Amazon Athena adds support for Creating Tables using the results of a Select query (CTAS)
Amazon Athena is an interactive query service that makes it easy to analyze data in Amazon S3 using standard SQL. Athena is serverless, so there is no infrastructure to manage, and you pay only for the queries that you run. Today, we are releasing support for creating tables using the results of a Select query or support for Create Table As Select (CTAS) statement . Analysts can use CTAS statements to create new tables from existing tables on a subset of data, or a subset of columns, with options to convert the data into columnar formats, such as Apache Parquet and Apache ORC, and partition it. Athena automatically adds the resultant table and partitions to the Glue Data Catalog, making them immediately available for subsequent queries. By default, CTAS statements in Athena write data in Parquet format. Other supported formats include Apache ORC, AVRO, JSON, and Text, with options to use Gzip or Snappy as compression formats. You can also bucket your data by columns or choose to encrypt it.

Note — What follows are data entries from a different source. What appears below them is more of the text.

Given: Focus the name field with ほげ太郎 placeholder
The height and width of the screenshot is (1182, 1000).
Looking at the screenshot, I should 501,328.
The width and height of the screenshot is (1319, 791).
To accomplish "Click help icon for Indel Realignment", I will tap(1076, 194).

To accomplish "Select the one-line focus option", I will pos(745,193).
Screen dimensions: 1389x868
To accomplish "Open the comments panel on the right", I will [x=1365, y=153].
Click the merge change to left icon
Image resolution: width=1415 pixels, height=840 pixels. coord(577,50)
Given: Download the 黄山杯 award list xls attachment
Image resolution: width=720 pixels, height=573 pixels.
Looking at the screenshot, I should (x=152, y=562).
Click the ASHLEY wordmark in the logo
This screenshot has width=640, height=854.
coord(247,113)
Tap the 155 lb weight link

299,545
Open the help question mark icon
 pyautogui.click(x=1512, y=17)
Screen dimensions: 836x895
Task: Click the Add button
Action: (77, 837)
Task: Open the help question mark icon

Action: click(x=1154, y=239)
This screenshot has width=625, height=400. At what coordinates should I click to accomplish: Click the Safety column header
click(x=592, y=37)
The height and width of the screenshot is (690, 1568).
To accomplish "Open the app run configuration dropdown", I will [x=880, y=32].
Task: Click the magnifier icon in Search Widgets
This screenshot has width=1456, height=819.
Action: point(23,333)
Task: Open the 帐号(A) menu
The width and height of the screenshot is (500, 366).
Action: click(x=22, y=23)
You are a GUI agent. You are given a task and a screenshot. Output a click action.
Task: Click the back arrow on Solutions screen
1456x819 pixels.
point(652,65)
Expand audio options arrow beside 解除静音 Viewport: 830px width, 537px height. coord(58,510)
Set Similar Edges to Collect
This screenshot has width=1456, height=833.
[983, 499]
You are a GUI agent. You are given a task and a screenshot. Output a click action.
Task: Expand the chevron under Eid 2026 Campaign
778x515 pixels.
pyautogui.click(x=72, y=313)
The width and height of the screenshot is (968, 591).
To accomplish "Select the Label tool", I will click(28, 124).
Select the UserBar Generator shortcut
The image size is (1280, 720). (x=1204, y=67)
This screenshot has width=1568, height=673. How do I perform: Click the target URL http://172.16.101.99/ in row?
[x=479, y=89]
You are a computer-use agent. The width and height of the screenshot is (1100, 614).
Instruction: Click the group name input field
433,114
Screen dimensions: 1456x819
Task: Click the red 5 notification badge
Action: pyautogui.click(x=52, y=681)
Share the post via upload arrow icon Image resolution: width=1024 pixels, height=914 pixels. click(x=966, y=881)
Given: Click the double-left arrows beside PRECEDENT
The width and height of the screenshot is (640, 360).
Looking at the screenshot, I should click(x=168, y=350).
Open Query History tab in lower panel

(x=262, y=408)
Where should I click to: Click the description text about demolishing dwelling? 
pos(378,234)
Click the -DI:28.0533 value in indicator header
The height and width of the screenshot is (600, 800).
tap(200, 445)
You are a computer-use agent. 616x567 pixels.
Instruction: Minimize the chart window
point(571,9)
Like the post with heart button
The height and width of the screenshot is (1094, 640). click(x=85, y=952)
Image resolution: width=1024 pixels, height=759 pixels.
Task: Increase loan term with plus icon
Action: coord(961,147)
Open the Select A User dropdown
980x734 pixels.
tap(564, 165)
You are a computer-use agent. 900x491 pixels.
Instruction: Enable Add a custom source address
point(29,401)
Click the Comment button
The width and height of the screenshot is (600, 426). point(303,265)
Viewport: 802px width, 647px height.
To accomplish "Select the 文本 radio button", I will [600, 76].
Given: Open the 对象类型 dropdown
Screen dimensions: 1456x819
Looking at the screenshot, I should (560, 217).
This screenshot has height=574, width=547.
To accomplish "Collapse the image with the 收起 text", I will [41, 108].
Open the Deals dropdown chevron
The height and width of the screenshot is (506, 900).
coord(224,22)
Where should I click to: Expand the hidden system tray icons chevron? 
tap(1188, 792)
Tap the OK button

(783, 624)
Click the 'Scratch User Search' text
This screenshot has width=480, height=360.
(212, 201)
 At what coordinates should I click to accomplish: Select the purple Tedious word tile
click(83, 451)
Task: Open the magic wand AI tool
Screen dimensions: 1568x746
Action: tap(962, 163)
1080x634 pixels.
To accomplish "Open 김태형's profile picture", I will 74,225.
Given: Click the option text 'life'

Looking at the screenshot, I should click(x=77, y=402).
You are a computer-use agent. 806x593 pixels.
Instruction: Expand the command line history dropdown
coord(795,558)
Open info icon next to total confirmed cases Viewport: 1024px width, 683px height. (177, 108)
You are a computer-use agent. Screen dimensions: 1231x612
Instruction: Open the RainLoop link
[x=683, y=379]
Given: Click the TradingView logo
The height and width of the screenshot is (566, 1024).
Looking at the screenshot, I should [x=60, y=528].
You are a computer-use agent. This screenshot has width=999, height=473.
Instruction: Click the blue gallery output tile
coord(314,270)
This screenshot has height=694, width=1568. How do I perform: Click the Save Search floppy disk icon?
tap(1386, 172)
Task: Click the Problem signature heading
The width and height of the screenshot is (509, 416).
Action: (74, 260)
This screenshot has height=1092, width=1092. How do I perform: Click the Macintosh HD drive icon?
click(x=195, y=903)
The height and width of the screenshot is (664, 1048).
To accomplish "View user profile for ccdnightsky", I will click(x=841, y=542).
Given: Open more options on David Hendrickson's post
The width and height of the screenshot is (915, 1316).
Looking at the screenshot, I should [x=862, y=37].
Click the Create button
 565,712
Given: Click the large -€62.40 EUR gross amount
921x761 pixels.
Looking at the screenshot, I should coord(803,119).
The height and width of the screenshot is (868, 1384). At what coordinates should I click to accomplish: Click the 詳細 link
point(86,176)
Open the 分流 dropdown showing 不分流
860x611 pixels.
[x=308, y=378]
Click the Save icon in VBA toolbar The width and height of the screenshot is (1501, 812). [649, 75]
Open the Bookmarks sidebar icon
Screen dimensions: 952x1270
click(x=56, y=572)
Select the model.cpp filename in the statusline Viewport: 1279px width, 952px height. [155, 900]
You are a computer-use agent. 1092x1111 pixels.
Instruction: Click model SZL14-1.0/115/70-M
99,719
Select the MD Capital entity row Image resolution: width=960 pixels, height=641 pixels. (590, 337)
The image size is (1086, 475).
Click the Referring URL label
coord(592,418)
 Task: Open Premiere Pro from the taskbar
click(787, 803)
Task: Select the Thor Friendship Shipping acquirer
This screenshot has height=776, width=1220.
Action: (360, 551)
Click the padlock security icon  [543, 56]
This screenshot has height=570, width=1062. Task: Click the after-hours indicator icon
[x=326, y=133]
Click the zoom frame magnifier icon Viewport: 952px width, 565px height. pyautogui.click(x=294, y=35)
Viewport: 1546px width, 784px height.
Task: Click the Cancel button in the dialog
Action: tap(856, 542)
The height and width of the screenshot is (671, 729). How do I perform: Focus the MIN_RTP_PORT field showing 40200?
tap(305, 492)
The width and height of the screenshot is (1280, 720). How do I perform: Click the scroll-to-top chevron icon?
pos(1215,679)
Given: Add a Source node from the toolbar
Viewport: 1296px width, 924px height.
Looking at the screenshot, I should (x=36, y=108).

Amazon RDS for Oracle Now Supports Database Storage Size up to 32TiB
Starting today, you can create Amazon RDS for Oracle database instances with up to 32TiB of storage. Existing database instances using SSD-backed storage can also be scaled up to 32TiB storage without any downtime
AWS Systems Manager Launches Custom Approvals for Patching
AWS Systems Manager now provides more control on the patching workflow by adding the ability to define exactly what patches are approved for deployment and for how long those approved patches should be used for patching operations.
Amazon Aurora Databases Support up to Five Cross-Region Read Replicas
You can now create read replicas for an Amazon Aurora database in up to five AWS regions. This capability is available for Amazon Aurora with MySQL compatibility.
AWS Lambda Console Now Enables You to Manage and Monitor Serverless Applications
You can now view, manage, and monitor your serverless applications directly from the AWS Lambda console using the new Applications menu. This allows you to perform application level actions such as viewing all resources that together make up your application, and monitoring performance, errors, and traffic metrics for the application.